═════ Excerpted passage ═════

The Macedonian economy is driven by three dangerously wrong orientations, three myths:
It is better to invest your own money than to take loans and credits.
This is sometimes true and sometimes wrong. It depends on certain quantitative parameters.
Psychologically, everyone is deterred by credits. The debtor (=the person or firm who take the credit from the bank or any other lending institution) has to pay back more than he has taken, because he has to add interest payments to the original principal of the loan.
Moreover, the credit is a burden on the finances of the individual or the firm. It ruptures the cash flows. It introduces an intrusive and unwelcome partner: the creditor (=the person, bank or institution which lent the capital to the debtor).
But the decision whether to finance a business through credits or by investing in equity (=your own money) should be based on the following TWO simple questions:
1. Will my business be able to pay back the principal and interest payments of the credits / loans that I intend to take? If Not - don't take credits. If Yes - move on to the next question.
To answer this question, you must take into consideration not only the field of economic activity that you want to establish a business in and not only the likely future development of your own project. You must incorporate the political and economic situation of Macedonia in particular and of the Balkan area in general. Geopolitical and macroeconomic uncertainties are negative factors.
2. If I put my money (=equity investment) elsewhere - will it provide me higher yields than the ones that I will get by investing it in this business?
An example: If I invest 100,000 DM in my business - I will generate an average of 10,000 DM in annual income in the next 5 years. If I invest the same money in another business, or in a bank deposit, or in stocks in the stock exchange, or in Government bonds - I will earn 12,000 DM in annual income. In this case, it is better to put the money elsewhere and to finance the business with credits/loans.

═════ Information given ═════

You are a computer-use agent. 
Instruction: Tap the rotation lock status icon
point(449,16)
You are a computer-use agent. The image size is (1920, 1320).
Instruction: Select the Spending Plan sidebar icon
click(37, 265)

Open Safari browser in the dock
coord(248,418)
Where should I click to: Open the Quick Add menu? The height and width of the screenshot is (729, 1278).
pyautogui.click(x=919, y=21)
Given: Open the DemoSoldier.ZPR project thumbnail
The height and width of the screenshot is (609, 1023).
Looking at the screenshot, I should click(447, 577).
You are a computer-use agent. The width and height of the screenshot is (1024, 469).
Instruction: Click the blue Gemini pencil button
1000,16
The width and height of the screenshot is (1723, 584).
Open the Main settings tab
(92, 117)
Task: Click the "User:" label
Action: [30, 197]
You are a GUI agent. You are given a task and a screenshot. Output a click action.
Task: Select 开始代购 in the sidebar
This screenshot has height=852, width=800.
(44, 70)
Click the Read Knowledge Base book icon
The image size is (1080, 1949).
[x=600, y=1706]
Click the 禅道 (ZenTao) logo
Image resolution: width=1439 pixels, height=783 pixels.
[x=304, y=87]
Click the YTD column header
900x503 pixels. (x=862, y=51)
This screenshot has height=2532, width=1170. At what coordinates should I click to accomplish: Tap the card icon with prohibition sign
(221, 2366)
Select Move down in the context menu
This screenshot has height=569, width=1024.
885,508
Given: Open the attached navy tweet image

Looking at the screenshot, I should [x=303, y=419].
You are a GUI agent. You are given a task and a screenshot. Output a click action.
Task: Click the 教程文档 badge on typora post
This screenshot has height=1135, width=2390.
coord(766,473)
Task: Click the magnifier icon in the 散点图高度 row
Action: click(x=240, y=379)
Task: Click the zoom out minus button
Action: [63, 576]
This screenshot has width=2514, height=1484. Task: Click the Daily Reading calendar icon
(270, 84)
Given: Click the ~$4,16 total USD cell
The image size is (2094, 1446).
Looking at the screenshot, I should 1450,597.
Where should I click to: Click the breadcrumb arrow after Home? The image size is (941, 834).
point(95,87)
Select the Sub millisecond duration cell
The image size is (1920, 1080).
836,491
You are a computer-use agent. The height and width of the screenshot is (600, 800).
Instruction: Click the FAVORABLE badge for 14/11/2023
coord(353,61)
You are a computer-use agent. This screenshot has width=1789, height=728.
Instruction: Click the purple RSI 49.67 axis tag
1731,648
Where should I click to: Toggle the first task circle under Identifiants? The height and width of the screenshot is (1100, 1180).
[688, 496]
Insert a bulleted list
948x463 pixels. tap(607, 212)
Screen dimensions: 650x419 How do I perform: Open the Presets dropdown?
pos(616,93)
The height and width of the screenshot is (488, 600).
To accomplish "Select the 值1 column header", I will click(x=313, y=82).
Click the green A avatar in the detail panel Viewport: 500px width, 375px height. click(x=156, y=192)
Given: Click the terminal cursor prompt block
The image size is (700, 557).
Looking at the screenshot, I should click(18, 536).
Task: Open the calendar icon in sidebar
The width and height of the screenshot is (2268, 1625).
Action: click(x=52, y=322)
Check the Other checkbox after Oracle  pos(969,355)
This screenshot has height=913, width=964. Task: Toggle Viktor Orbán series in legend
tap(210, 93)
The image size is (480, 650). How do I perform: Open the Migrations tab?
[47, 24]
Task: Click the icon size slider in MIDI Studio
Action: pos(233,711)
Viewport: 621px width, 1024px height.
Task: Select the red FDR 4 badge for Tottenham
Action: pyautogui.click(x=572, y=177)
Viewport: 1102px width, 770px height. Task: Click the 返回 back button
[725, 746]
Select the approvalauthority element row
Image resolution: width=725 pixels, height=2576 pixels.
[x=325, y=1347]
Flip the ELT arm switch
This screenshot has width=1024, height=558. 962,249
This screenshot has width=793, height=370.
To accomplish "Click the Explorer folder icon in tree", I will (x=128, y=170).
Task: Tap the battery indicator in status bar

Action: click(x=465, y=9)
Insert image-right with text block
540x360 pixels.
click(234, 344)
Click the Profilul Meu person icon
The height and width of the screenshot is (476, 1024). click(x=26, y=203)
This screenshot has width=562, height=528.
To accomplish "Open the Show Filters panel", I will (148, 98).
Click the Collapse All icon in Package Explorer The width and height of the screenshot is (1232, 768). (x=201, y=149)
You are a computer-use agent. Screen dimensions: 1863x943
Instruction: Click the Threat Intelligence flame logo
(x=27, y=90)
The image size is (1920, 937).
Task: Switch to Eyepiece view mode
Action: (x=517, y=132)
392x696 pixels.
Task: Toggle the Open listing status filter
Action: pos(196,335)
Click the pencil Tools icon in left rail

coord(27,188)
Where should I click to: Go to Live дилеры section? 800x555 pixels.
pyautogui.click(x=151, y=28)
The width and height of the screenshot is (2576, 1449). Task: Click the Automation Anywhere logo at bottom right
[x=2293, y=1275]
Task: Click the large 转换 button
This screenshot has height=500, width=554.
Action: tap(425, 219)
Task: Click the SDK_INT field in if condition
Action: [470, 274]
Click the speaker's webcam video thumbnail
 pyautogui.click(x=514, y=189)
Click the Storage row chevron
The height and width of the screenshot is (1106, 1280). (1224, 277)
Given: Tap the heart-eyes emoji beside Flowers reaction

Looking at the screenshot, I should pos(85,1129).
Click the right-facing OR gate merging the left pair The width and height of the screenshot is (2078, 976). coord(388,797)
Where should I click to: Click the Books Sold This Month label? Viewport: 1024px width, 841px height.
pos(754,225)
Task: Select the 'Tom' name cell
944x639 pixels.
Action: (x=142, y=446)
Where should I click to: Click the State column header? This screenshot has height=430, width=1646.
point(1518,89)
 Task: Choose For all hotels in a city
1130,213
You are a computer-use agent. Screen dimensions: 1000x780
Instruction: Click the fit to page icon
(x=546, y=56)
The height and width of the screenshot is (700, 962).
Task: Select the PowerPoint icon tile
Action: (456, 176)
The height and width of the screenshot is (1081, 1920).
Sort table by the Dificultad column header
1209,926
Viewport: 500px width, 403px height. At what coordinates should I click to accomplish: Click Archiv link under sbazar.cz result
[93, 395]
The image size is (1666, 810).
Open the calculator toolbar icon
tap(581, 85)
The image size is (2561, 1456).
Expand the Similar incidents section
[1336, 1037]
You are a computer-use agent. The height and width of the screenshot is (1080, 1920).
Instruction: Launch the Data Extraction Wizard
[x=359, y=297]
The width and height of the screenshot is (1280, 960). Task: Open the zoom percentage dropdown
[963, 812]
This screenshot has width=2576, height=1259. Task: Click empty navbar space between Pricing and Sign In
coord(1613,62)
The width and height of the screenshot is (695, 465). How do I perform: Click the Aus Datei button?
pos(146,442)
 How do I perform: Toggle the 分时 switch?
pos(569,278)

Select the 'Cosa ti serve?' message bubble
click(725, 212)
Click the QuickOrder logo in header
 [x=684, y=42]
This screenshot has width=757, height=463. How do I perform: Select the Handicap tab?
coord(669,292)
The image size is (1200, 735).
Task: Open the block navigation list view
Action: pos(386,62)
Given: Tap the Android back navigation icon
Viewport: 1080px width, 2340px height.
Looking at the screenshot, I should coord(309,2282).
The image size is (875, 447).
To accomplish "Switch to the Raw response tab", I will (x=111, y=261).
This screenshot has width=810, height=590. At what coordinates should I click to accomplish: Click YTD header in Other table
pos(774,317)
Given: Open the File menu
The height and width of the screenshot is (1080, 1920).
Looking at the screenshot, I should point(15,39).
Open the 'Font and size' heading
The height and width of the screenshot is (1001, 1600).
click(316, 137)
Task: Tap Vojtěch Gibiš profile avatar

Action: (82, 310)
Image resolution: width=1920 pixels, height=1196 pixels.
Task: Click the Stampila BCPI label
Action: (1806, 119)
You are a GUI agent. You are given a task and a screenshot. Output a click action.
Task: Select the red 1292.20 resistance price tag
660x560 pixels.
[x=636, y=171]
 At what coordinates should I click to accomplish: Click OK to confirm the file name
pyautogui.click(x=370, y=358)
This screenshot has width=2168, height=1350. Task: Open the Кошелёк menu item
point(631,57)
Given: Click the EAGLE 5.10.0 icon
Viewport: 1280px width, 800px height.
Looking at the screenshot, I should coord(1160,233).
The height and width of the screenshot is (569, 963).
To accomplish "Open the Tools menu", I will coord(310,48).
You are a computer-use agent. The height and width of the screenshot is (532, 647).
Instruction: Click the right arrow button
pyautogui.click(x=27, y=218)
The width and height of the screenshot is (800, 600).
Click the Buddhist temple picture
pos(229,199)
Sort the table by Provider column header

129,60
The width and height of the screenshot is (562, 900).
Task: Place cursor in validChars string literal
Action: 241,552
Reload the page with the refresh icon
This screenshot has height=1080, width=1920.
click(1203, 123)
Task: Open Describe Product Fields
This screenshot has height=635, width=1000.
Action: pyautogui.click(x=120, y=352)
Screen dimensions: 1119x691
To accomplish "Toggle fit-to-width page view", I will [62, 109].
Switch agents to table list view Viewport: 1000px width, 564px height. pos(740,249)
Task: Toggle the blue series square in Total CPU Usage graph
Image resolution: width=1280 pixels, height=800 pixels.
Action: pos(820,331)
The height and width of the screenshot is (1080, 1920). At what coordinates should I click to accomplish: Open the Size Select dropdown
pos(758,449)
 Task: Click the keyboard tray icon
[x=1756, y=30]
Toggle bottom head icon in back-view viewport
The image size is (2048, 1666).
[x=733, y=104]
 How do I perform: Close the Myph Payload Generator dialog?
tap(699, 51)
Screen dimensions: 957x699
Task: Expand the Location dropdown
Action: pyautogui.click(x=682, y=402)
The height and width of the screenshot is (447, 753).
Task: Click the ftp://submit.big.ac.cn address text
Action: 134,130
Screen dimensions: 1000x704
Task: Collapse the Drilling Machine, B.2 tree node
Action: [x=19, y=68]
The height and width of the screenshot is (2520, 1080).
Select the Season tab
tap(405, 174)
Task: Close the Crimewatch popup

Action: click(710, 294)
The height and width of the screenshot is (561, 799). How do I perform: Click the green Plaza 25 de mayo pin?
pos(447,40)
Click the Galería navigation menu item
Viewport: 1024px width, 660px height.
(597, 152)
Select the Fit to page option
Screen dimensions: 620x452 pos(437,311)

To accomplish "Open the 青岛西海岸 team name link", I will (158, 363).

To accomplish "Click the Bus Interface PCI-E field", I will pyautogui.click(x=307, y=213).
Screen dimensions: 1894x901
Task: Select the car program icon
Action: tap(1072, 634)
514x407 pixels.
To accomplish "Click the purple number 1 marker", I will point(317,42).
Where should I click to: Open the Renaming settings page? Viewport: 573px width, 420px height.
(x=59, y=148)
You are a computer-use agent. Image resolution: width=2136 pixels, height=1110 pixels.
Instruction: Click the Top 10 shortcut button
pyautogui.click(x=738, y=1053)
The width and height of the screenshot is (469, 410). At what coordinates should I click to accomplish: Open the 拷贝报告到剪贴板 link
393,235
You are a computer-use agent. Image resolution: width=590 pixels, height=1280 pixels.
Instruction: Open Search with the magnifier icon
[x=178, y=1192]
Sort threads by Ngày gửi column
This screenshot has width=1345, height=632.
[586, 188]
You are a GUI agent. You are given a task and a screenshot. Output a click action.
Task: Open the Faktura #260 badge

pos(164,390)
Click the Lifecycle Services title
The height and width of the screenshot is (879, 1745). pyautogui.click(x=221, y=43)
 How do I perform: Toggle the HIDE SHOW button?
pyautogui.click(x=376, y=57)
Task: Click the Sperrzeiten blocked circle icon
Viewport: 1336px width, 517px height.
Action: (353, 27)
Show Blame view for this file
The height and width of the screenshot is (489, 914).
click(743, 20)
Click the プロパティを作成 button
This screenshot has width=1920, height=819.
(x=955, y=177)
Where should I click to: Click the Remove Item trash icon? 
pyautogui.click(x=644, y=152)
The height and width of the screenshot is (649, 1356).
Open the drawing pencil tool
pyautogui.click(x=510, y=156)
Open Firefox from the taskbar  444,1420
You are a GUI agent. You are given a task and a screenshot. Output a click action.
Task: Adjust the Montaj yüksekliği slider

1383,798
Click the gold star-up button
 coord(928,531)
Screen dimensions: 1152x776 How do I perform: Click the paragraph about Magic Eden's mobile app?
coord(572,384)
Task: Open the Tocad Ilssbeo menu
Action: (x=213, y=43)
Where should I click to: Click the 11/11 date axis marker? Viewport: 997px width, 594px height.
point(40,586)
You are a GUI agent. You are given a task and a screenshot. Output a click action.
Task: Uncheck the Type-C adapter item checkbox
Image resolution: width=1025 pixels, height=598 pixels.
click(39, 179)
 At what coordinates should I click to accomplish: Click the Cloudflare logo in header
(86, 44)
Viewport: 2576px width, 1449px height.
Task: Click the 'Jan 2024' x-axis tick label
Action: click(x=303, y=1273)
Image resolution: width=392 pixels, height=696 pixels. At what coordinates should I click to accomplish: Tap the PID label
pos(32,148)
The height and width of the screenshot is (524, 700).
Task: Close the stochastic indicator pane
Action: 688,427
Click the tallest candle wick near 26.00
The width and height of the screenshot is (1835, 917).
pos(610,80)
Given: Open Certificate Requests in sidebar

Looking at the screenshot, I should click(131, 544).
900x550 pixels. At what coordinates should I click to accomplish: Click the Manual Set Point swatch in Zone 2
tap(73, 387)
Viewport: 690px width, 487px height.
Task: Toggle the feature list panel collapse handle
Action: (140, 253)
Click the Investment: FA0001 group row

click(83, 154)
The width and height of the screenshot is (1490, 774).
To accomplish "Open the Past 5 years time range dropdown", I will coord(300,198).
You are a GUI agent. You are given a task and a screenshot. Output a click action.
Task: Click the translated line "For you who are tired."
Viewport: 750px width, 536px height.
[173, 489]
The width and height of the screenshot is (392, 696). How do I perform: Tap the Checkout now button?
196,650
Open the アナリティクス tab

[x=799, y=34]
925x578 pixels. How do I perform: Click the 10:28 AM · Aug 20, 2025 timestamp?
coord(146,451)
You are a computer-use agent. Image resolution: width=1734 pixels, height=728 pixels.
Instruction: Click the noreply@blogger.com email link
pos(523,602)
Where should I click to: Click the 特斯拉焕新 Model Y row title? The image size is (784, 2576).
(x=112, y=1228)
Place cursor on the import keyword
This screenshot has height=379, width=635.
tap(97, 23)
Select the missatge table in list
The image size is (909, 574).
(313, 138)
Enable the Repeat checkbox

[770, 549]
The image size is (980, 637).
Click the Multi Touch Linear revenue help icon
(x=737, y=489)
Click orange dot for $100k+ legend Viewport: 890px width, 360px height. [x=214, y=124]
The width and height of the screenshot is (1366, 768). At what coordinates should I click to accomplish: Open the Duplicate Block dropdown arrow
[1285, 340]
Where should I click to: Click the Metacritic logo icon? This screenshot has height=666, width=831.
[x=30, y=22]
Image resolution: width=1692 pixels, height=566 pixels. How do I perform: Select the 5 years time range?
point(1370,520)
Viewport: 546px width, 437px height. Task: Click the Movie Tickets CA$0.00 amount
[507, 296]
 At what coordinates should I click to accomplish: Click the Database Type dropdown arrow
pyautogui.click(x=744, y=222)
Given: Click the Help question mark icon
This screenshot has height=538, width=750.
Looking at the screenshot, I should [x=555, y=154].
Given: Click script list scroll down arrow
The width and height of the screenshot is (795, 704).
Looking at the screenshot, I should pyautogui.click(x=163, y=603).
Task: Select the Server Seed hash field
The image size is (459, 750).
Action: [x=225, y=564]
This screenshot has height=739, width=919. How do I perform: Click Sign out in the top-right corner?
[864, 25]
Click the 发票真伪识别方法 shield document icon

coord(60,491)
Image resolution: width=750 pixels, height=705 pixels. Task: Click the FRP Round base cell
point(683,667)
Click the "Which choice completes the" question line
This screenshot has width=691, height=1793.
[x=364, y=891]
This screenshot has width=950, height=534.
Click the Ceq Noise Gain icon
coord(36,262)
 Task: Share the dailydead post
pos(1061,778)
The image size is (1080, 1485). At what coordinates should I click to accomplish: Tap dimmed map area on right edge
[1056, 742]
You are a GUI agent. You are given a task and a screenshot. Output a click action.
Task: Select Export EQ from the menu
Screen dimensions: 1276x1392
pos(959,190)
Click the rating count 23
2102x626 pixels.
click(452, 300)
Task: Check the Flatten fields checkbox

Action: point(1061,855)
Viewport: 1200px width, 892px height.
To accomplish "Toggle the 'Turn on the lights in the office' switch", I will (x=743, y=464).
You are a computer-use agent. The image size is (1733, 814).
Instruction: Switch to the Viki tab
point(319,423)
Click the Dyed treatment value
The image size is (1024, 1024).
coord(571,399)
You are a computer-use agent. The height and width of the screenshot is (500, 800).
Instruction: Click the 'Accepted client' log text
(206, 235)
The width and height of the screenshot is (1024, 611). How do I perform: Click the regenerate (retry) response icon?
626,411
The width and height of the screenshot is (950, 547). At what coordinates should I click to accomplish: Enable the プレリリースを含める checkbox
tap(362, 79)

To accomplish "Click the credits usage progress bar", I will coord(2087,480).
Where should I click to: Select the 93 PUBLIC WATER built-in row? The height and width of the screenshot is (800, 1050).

═════

▶ Problems
a - Reproduce the passage on Macedonian economic myths word for word, from "The Macedonian economy" up to and including "certain quantitative parameters.".
b - Resume the passage on Macedonian economic myths right after its final sentence and keep writing it.
The items have nothing to do with the passage on Macedonian economic myths.

▶ Answers for this exercise
a -
The Macedonian economy is driven by three dangerously wrong orientations, three myths:
It is better to invest your own money than to take loans and credits.
This is sometimes true and sometimes wrong. It depends on certain quantitative parameters.

b -
And that is all. A decision to take or not to take credits has to be based on the answers to these two questions. Otherwise, it will be an irrational (and, long term, an unwise) decision.
Investments are financed by savings. They can be financed by the investor's savings and that is called "equity". They can be financed by someone else's savings - and that is called debt in the form of credits. If an investor needs 100% of an investment and saves 2% each year - it would take him 50 years until he accumulates all the capital that he needs. Many times an investor cannot save the total amount of capital needed. This is where credit is helpful.
The main goal of Macedonia should be to join the European Union.
Geographically, Macedonia is a European country. Commercially it trades foremost with Europe. Its leaders incessantly repeat the mantra: "Our goal is to join the European Union".
Is this necessarily the wisest choice?
We know of many countries which aligned themselves with continents or groups of countries to which they did not belong. Israel, for instance, is definitely European (or American) - although it is in Asia. Australia was part of the Anglophile world - despite the indisputable geographical fact that it is closer to the Far East (Japan, China, Indonesia). In today's world of rapid, limitless means of communication and transport - geography's role is exponentially diminishing.
Lesson number one: Macedonia can decide where to belong to economically.
Another thing we know is that countries maintain close ties with communities of expatriates throughout the world. Israel has close historical, emotional AND ECONOMIC ties with the Jewish diaspora. Most of the foreign investment in mainland China comes from Investors of Chinese origin - living outside its borders.
There are almost 750,000 Macedonians living outside Macedonia - but not in Europe. They are concentrated in Australia, Canada and the USA. They are an invaluable source of foreign investments, foreign exchange and political clout.
Lesson number two: Macedonia's immediate future may be with the immigrant communities - and those are not in Europe.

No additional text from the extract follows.